*TEXT SHOWN:*
=-=-=

Cleaning has always been very therapeutic for me. I also have always felt only I know how to clean my house right and thoroughly- so in the last few years, I tried not to make you feel guilty for not cleaning that much. Plus, you did other things. Like working really hard outside the home, taking out the garbage and recycling, and giving me great, stress-relieving massages on my neck and head- far better than any I'd ever paid for.
You'd always offer to vacuum and then I'd say "I actually enjoy cleaning. So just let me do it. I like it."
This morning, I felt a surge of motivation to clean our living room- to dust and vacuum really well. My friend Ann volunteered- as she was eager to try out my Electrolux vacuum, but after she did just a little bit, I found myself taking over. She, good friend that she is, wound up cleaning my bathroom- very, very well. That is a good friend.
So, I dusted every surface, and then got to the vacuuming. Something about the motion of the vacuum back and forth, and especially the sound of particles or food or dirt being sucked up in it- like sparks or static- so satisfying.
For a moment or two- I felt normal- like it was an ordinary day and I was cleaning as usual. But then it was not an ordinary day. Until now though, my home has felt like a crime scene to me- as I wanted to leave most things untouched- wanted to look for dark hairs, fingernails in your nail clipper (I found a few), any remnant of you.
But now, I didn't skip anything but did the most thorough job ever- using different attachments to clean the furniture- taking off all of the couch pillows and getting every last crumb under there. Why should I do it halfway- there is Audrey to think of. She deserves my best. Her sheets were changed, her blanket washed, and her room carefully vacuumed. Everything is in order.

=-=-=

*RECORDS PROVIDED:*
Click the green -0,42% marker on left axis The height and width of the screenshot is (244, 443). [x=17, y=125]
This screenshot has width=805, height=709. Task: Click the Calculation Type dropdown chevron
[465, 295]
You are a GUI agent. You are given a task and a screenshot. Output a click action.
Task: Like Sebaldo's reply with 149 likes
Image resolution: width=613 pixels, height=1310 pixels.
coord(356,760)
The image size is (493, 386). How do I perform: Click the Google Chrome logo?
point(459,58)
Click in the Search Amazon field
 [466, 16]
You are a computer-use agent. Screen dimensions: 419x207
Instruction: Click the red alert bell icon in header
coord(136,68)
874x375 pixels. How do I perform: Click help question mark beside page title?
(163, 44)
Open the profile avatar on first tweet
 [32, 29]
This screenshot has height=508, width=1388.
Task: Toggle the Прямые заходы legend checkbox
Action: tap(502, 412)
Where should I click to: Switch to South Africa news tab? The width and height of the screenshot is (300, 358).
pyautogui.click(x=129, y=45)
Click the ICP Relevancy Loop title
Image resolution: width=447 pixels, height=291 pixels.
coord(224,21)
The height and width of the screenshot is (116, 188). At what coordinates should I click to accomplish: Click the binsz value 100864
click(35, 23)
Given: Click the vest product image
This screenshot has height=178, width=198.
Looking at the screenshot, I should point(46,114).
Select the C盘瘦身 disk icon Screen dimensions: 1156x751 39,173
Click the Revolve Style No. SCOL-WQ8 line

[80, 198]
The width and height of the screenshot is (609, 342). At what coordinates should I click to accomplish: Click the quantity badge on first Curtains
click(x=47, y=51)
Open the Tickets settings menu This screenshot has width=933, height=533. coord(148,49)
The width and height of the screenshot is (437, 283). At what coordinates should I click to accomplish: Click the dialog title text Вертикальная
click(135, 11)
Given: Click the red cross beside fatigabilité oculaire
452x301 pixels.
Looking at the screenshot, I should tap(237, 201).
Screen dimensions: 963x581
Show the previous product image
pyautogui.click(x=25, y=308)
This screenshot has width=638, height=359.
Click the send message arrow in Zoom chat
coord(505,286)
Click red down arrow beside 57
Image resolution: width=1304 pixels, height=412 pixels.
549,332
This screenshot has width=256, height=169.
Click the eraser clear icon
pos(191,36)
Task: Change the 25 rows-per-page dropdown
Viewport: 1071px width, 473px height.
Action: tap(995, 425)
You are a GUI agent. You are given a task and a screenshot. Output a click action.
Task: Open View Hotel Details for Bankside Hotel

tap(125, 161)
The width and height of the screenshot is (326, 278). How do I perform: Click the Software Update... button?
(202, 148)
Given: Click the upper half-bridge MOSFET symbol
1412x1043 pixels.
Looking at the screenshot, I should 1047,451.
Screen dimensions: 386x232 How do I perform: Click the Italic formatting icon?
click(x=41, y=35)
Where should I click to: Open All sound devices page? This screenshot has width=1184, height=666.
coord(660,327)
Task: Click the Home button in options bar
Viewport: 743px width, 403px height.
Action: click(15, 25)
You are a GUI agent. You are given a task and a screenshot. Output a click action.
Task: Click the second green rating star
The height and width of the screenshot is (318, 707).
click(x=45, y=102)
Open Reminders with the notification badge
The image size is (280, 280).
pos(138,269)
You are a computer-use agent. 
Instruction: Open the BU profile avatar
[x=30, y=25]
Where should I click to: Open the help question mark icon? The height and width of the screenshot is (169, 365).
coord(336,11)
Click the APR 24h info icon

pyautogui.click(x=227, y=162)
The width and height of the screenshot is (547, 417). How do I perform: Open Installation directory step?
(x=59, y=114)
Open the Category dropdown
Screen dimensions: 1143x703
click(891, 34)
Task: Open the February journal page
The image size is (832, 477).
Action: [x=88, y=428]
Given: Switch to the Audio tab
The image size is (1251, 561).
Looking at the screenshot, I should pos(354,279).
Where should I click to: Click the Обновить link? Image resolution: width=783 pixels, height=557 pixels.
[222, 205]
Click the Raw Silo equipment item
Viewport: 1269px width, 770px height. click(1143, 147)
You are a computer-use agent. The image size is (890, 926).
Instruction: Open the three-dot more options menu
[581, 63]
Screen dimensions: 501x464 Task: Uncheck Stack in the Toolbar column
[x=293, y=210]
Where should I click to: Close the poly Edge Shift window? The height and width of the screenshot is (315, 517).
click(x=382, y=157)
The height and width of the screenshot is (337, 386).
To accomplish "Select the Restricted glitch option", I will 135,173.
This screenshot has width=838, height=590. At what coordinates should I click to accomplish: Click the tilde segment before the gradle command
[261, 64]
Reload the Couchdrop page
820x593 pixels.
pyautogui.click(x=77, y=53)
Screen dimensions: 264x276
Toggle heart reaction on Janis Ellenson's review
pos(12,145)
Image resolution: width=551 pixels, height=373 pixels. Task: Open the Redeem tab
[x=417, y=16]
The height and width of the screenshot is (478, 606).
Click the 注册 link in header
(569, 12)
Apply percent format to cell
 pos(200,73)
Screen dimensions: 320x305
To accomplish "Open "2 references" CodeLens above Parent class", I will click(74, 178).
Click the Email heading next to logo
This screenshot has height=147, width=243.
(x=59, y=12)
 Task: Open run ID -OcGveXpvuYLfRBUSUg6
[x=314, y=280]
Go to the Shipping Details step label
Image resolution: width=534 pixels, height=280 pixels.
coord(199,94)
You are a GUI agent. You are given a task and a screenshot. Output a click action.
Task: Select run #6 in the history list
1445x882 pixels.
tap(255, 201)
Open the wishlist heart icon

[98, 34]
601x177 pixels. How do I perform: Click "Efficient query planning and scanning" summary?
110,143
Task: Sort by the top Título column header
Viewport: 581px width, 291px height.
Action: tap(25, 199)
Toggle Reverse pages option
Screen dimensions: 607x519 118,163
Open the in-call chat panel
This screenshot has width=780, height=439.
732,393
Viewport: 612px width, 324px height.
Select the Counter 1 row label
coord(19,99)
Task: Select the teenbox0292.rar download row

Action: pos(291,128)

=-=-=

*EXERCISE:* Return the part of the text about cleaning from "Cleaning has always" up to and including "ever paid for.", word for word.

*RESULT BELOW:*
Cleaning has always been very therapeutic for me. I also have always felt only I know how to clean my house right and thoroughly- so in the last few years, I tried not to make you feel guilty for not cleaning that much. Plus, you did other things. Like working really hard outside the home, taking out the garbage and recycling, and giving me great, stress-relieving massages on my neck and head- far better than any I'd ever paid for.